Needless to say, the reality of what I am doing is hitting me in a big way!
I am not scared of the surgery itself, well, perhaps maybe a little bit.
Something about being put to sleep and putting your life in the hands of people you don't or hardly know,
it tends to make a control freak like myself feel a bit weak in the knees!
However, that is not what I am fearing most.
I have ONE MAJOR fear with this surgery! It has nothing to do with risks involved or possible complications.
It has nothing to do with the changes that I know MUST take place in my life.
It has nothing to do with my relationships and how they may change post weight loss.
The thing I fear MOST, is WHAT IF I FAIL???
I suppose this is an emotion that is normal for most, however, in me, this thought is plaguing me as my date draws near. For years, my weight has been a daily fight for me.
I have spent hours upon hours thinking and planning and goal setting, all in the name of getting healthier.
Each and every time I tried, I would get close, just to slide backwards and end up at the beginning.
I have honestly tried to learn from each and every attempt. I have added new ideas and concepts and taken away ones I felt were not helpful to me.
I have tried to look at each attempt as "practice" or "experience", rather than failure!
Now as I get close to my surgery date, that dang fear of failure pops up over and over again.
What if??? What IF I FAIL???
I suppose if I hadn't had all the "experience" that I have had, I might not be so fearful.
If I had only tried once or twice, and only somewhat committed myself, the failed attempts may not have such an affect on me.

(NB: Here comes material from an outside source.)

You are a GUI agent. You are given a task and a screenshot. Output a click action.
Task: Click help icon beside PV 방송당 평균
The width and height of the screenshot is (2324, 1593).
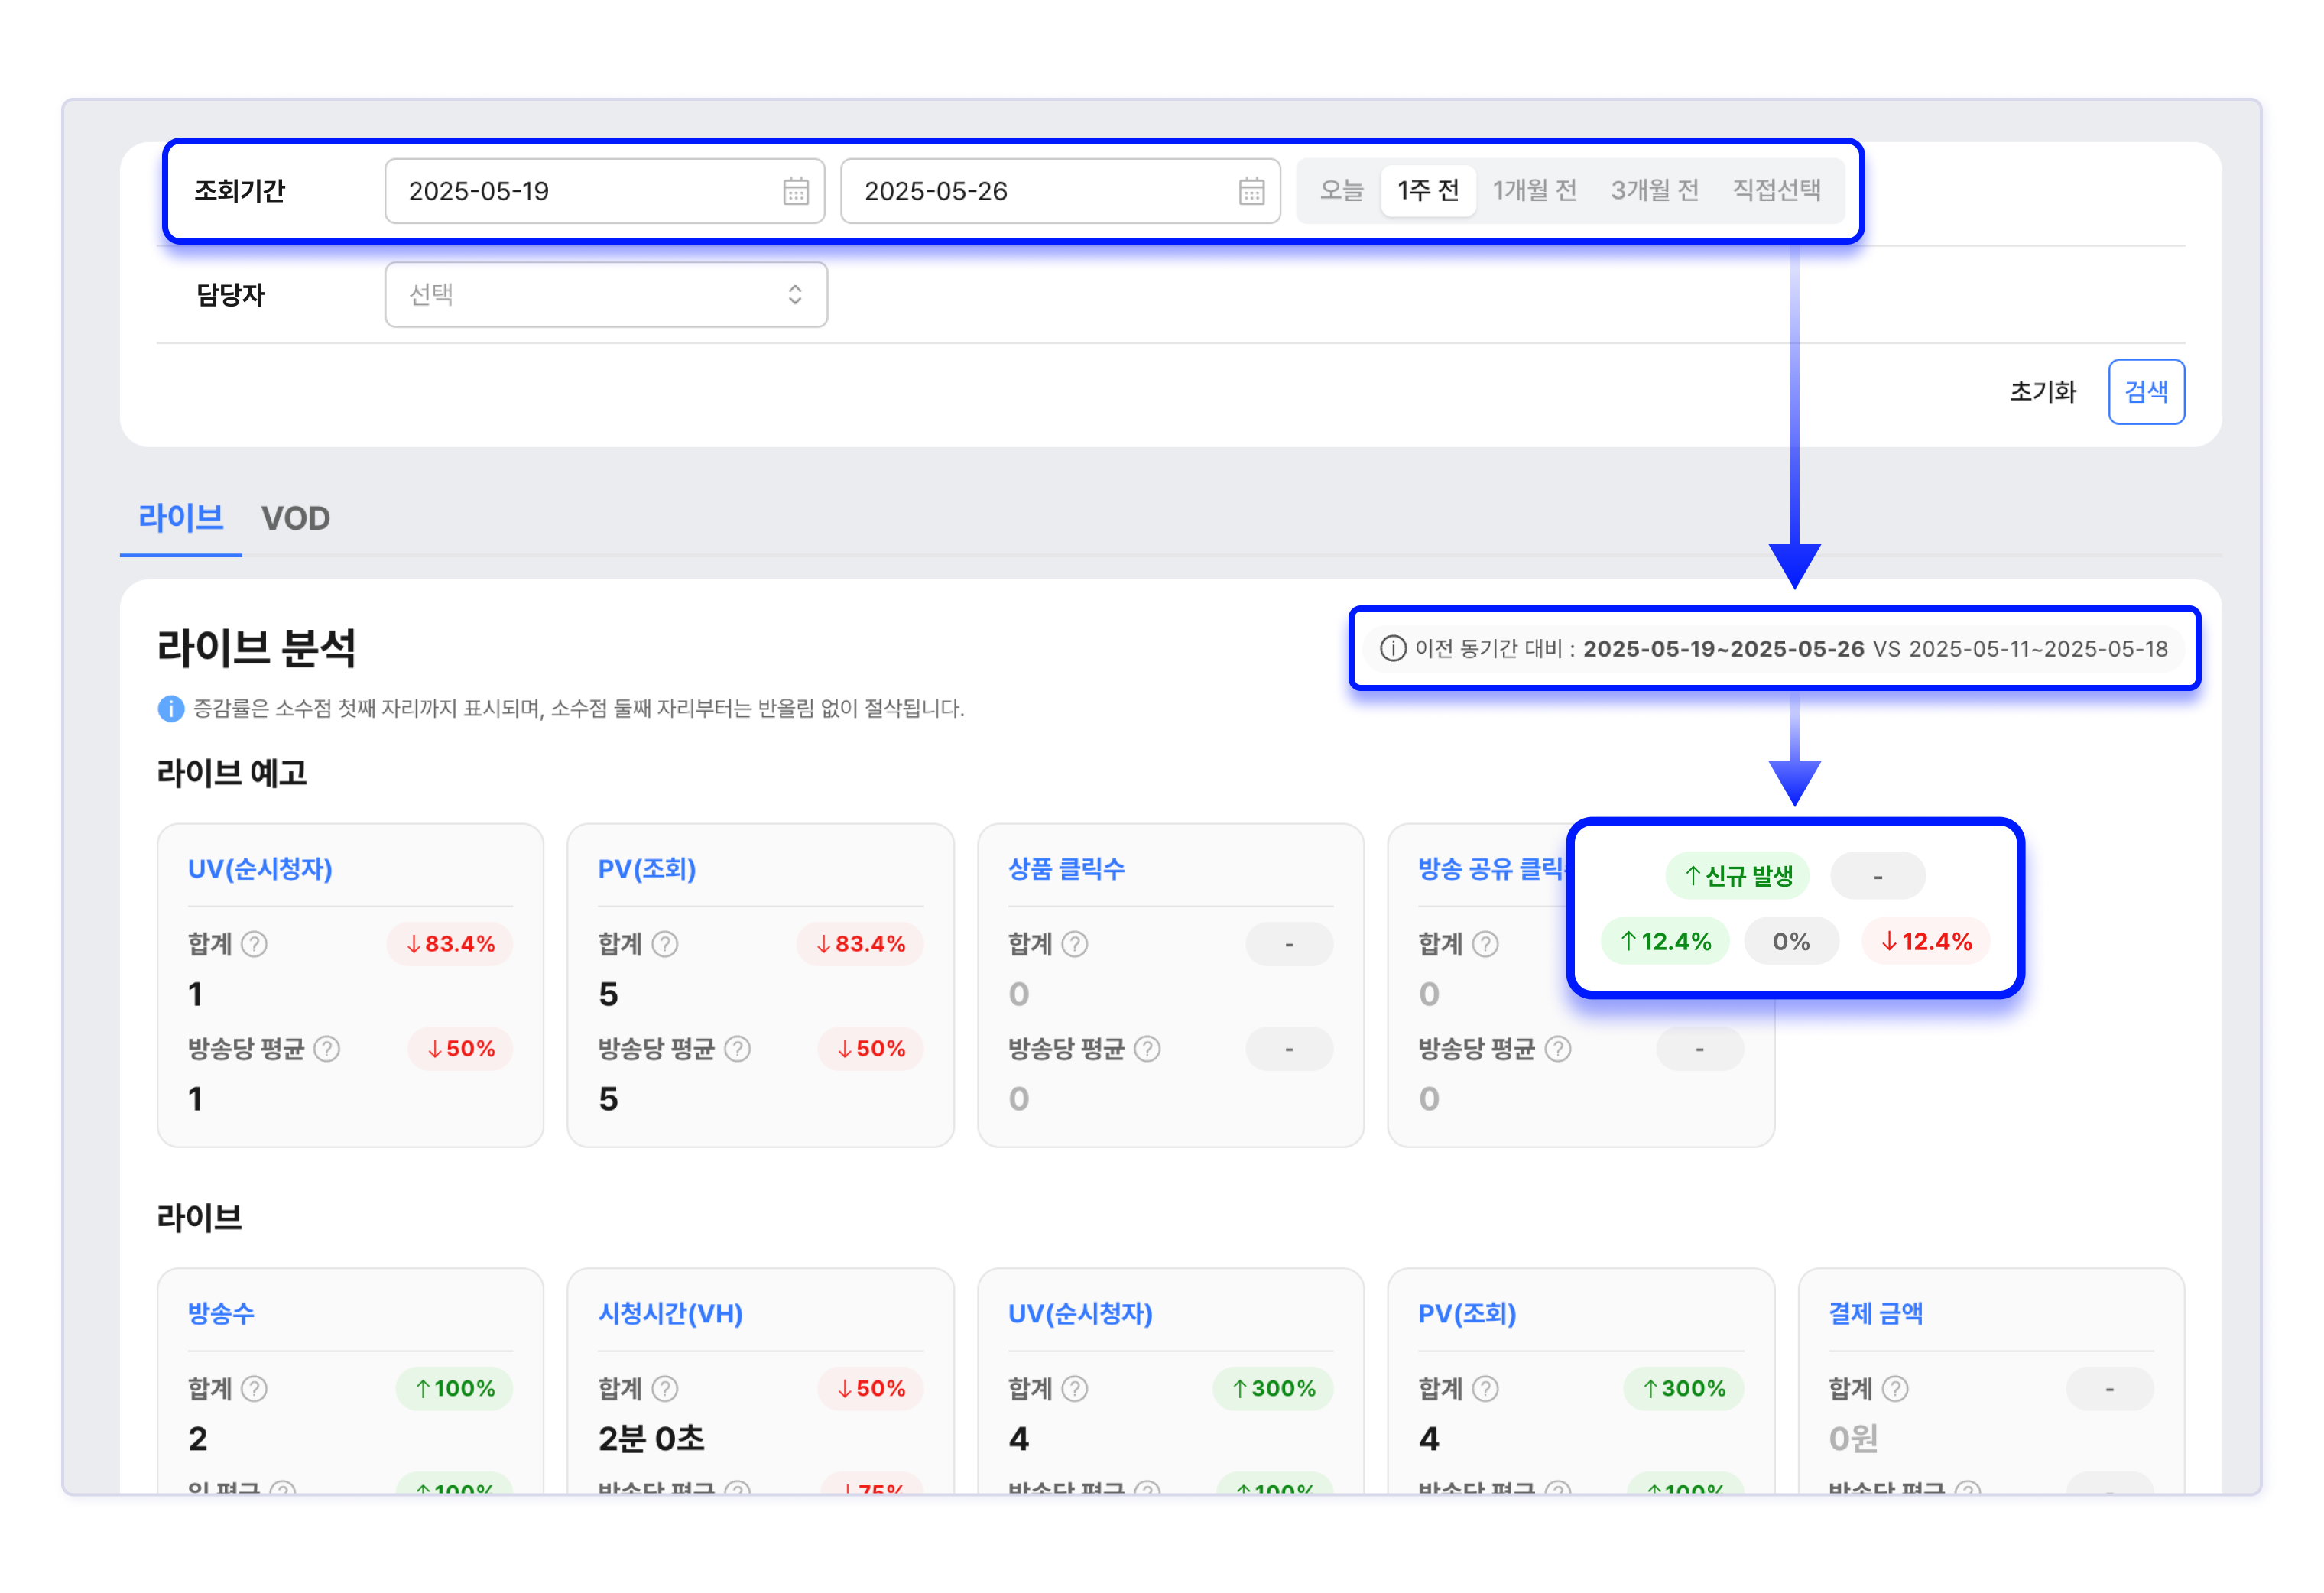pyautogui.click(x=737, y=1049)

On the other hand, if I had not tried all the times I have, I may not be as prepared as I am to succeed in this.
Contrary to popular opinion is on this surgery, it is by far, NOT easy!
It is not something that you get and 9 months later, kabam, you are all skinny!
You cannot just sit on your behind, eat what you like and be successful.
Someone that has hardly tried, not seen as much failure, or another words, not gained as much experience, may not have my same fear of failure. However, they may not have or will have to learn the skills to be successful.
I already have these tools. I have walked to path and gained the knowledge I KNOW will help me be successful in the end.
I Cannot allow fear to dictate my life anymore, it already has done so enough.
I cannot be afraid of failure, I have lots of practice and experience that will be to my benefit.
I cannot let those pesky thoughts rule me, they are just that...merely thoughts!
So now, I will continue to prepare my mind, body and spirit for big changes, and joyfully look fear in the face,drive forward, and laugh!!!
"There is no failure except in no longer trying."